[Zope] XRON and simultaneous triggers
Loren Stafford
lstafford@morphics.com
Thu, 21 Jun 2001 16:42:46 -0700
Please respond to the list so others can benefit from the exchange.
When you need to disable Xron, all you have to do is rename its __init__.py
file to something else, then restart Zope. That way the product won't be
loaded by Zope, but you don't have to delete the entire product directory.
-- Loren
> -----Original Message-----
> From: Capesius, Alan [mailto:CapesiusA@Sysmex.com]
> Sent: Thursday, June 21, 2001 16:07
> To: Loren Stafford; zope@zope.org
> Subject: RE: [Zope] XRON and simultaneous triggers
>
>
> A bit more info on my crash. (NTS 4.0 SP6 Zope2.30)

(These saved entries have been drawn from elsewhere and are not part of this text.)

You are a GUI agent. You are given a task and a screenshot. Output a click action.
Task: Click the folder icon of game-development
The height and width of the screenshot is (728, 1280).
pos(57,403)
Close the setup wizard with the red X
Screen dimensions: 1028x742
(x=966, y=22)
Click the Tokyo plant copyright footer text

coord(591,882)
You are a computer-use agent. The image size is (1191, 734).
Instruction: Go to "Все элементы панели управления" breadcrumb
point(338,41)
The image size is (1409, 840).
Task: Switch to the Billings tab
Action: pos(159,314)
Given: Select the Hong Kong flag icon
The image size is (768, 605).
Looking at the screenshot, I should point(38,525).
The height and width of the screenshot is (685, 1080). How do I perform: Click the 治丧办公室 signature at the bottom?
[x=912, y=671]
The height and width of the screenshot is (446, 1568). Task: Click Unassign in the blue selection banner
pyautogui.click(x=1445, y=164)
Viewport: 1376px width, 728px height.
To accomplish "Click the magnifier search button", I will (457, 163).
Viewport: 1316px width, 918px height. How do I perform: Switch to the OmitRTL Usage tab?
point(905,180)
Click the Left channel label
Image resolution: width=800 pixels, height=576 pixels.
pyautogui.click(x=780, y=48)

> At the time the crash occurred, an out of virtual memory was also
> displayed
> at the server and the server had memory usage above 1GB RAM. The active
> python task was not consuming this (nor was anything else, but the service
> had been restarted at that point. Global RAM usage?
>
> I've also disabled the error dump messages so that Zope will
> restart itself
> without human intervention when it bombs. Though, in this case it
> was still
> dumping a crash dump file, which takes awhile. I've now disabled crash
> dumps.
>
> Since I was unable to access the server to abort or modify any methods, I
> was forced to restart it. This did not resolve the xron problem, as the
> scheduler activated immediately and started looping again. I was able to
> resolve this by downing the service, removing the xron folder, restarting,
> removing the offending ODBC/SQL call in the xron method that I
> suspected and
> restarting again with the XRon folder back in place.
>
> The offending call was a single record update to an Access DB. I am now in
> the process of migrating all live query functions over to SQL Server based
> tables. I'm not sure if the jet drivers in the O/S were bogging down. My
> suspicion (without much evidence) is that the Jet connection was flipping
> open and closed so rapidly that something got out of whack with
> the timing.
> (but that theory's more about what I don't know that what I do know :)
>
> Thanks again Loren for the excellent insights into xron. Now i
> just have to
> learn ZClasses, python, and the meaning of life....
>
>
>
> >>>-----Original Message-----
> >>>From: Loren Stafford [mailto:lstafford@morphics.com]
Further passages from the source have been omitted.